- Source data:
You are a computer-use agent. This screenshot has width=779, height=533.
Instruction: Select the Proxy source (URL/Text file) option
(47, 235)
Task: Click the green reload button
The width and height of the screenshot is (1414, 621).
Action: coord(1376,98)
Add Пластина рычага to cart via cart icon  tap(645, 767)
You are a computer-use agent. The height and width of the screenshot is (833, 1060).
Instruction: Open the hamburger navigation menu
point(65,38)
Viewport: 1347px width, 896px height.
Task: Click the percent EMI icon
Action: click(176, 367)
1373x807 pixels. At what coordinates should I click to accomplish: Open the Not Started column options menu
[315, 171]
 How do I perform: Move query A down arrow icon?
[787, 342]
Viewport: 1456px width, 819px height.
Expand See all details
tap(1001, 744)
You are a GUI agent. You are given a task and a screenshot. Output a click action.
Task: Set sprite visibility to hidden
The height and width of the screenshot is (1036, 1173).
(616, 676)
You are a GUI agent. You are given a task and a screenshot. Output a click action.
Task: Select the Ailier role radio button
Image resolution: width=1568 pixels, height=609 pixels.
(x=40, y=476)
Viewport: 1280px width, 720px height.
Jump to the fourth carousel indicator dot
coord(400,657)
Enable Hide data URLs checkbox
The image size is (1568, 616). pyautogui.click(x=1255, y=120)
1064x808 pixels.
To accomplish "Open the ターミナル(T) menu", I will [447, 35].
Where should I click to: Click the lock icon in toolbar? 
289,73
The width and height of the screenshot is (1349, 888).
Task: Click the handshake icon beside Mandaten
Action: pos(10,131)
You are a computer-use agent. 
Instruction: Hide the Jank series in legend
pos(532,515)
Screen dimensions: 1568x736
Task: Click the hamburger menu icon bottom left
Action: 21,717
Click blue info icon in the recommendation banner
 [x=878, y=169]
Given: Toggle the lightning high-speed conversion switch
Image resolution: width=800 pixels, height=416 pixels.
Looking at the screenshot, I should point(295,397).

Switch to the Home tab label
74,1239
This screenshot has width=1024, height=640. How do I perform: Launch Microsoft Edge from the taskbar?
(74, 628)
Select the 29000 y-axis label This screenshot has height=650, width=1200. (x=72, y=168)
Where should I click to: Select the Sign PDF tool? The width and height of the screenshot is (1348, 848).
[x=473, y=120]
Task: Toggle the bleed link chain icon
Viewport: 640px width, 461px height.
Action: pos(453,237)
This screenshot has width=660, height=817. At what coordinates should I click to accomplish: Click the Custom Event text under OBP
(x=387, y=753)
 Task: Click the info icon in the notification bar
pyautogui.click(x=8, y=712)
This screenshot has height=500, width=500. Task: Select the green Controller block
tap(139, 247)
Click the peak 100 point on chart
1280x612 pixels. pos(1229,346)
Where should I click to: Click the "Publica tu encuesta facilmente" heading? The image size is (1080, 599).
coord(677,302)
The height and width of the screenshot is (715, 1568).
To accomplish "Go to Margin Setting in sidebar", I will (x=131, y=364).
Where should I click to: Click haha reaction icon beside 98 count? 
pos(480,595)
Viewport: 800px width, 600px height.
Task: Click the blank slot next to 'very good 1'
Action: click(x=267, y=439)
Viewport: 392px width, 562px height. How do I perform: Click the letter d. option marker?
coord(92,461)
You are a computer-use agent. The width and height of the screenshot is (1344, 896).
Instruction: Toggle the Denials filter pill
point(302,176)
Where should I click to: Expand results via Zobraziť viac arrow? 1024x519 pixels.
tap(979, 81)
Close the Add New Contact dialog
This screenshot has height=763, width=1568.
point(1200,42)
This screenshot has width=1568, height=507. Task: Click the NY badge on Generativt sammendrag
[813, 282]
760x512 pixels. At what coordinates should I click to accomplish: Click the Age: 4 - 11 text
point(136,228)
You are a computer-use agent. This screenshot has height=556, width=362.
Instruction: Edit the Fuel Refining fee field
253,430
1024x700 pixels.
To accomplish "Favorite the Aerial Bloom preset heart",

- Task instructions:
From beginning to end, the data must be duplicated exactly.

- Your solution:
You are a computer-use agent. This screenshot has width=779, height=533.
Instruction: Select the Proxy source (URL/Text file) option
(47, 235)
Task: Click the green reload button
The width and height of the screenshot is (1414, 621).
Action: coord(1376,98)
Add Пластина рычага to cart via cart icon  tap(645, 767)
You are a computer-use agent. The height and width of the screenshot is (833, 1060).
Instruction: Open the hamburger navigation menu
point(65,38)
Viewport: 1347px width, 896px height.
Task: Click the percent EMI icon
Action: click(176, 367)
1373x807 pixels. At what coordinates should I click to accomplish: Open the Not Started column options menu
[315, 171]
 How do I perform: Move query A down arrow icon?
[787, 342]
Viewport: 1456px width, 819px height.
Expand See all details
tap(1001, 744)
You are a GUI agent. You are given a task and a screenshot. Output a click action.
Task: Set sprite visibility to hidden
The height and width of the screenshot is (1036, 1173).
(616, 676)
You are a GUI agent. You are given a task and a screenshot. Output a click action.
Task: Select the Ailier role radio button
Image resolution: width=1568 pixels, height=609 pixels.
(x=40, y=476)
Viewport: 1280px width, 720px height.
Jump to the fourth carousel indicator dot
coord(400,657)
Enable Hide data URLs checkbox
The image size is (1568, 616). pyautogui.click(x=1255, y=120)
1064x808 pixels.
To accomplish "Open the ターミナル(T) menu", I will [447, 35].
Where should I click to: Click the lock icon in toolbar? 
289,73
The width and height of the screenshot is (1349, 888).
Task: Click the handshake icon beside Mandaten
Action: pos(10,131)
You are a computer-use agent. 
Instruction: Hide the Jank series in legend
pos(532,515)
Screen dimensions: 1568x736
Task: Click the hamburger menu icon bottom left
Action: 21,717
Click blue info icon in the recommendation banner
 [x=878, y=169]
Given: Toggle the lightning high-speed conversion switch
Image resolution: width=800 pixels, height=416 pixels.
Looking at the screenshot, I should point(295,397).

Switch to the Home tab label
74,1239
This screenshot has width=1024, height=640. How do I perform: Launch Microsoft Edge from the taskbar?
(74, 628)
Select the 29000 y-axis label This screenshot has height=650, width=1200. (x=72, y=168)
Where should I click to: Select the Sign PDF tool? The width and height of the screenshot is (1348, 848).
[x=473, y=120]
Task: Toggle the bleed link chain icon
Viewport: 640px width, 461px height.
Action: pos(453,237)
This screenshot has width=660, height=817. At what coordinates should I click to accomplish: Click the Custom Event text under OBP
(x=387, y=753)
 Task: Click the info icon in the notification bar
pyautogui.click(x=8, y=712)
This screenshot has height=500, width=500. Task: Select the green Controller block
tap(139, 247)
Click the peak 100 point on chart
1280x612 pixels. pos(1229,346)
Where should I click to: Click the "Publica tu encuesta facilmente" heading? The image size is (1080, 599).
coord(677,302)
The height and width of the screenshot is (715, 1568).
To accomplish "Go to Margin Setting in sidebar", I will (x=131, y=364).
Where should I click to: Click haha reaction icon beside 98 count? 
pos(480,595)
Viewport: 800px width, 600px height.
Task: Click the blank slot next to 'very good 1'
Action: click(x=267, y=439)
Viewport: 392px width, 562px height. How do I perform: Click the letter d. option marker?
coord(92,461)
You are a computer-use agent. The width and height of the screenshot is (1344, 896).
Instruction: Toggle the Denials filter pill
point(302,176)
Where should I click to: Expand results via Zobraziť viac arrow? 1024x519 pixels.
tap(979, 81)
Close the Add New Contact dialog
This screenshot has height=763, width=1568.
point(1200,42)
This screenshot has width=1568, height=507. Task: Click the NY badge on Generativt sammendrag
[813, 282]
760x512 pixels. At what coordinates should I click to accomplish: Click the Age: 4 - 11 text
point(136,228)
You are a computer-use agent. This screenshot has height=556, width=362.
Instruction: Edit the Fuel Refining fee field
253,430
1024x700 pixels.
To accomplish "Favorite the Aerial Bloom preset heart",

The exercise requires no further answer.